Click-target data
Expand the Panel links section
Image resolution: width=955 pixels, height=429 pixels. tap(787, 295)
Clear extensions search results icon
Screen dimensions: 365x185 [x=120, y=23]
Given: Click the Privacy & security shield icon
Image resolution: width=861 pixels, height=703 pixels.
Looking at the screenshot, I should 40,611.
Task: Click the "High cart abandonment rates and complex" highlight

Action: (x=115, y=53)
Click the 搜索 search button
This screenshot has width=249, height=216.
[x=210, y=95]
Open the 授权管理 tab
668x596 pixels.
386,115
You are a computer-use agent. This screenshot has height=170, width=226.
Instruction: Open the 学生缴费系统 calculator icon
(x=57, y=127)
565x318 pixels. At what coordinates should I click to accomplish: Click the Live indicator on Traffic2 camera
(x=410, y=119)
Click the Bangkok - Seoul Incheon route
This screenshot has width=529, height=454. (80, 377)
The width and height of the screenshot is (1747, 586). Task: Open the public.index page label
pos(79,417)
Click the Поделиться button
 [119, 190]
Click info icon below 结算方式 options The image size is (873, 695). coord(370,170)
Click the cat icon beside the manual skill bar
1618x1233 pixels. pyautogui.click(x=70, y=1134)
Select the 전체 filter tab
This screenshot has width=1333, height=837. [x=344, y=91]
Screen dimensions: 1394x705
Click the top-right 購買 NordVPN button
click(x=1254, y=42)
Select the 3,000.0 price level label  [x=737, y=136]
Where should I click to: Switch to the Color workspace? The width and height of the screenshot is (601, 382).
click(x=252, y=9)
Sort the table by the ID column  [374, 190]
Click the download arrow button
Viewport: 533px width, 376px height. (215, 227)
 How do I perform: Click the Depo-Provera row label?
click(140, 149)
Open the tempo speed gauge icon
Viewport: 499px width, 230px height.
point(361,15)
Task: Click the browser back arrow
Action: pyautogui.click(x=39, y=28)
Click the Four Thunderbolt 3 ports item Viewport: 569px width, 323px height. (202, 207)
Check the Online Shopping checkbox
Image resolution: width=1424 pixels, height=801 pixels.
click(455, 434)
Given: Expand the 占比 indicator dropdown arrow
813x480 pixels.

**DESCRIPTION OF THE TASK**
Please copy out, word for word, the lines from the one holding "Open the tempo speed gauge icon" through the end of the data above, inclusive.

**TASK RESULT**
Open the tempo speed gauge icon
Viewport: 499px width, 230px height.
point(361,15)
Task: Click the browser back arrow
Action: pyautogui.click(x=39, y=28)
Click the Four Thunderbolt 3 ports item Viewport: 569px width, 323px height. (202, 207)
Check the Online Shopping checkbox
Image resolution: width=1424 pixels, height=801 pixels.
click(455, 434)
Given: Expand the 占比 indicator dropdown arrow
813x480 pixels.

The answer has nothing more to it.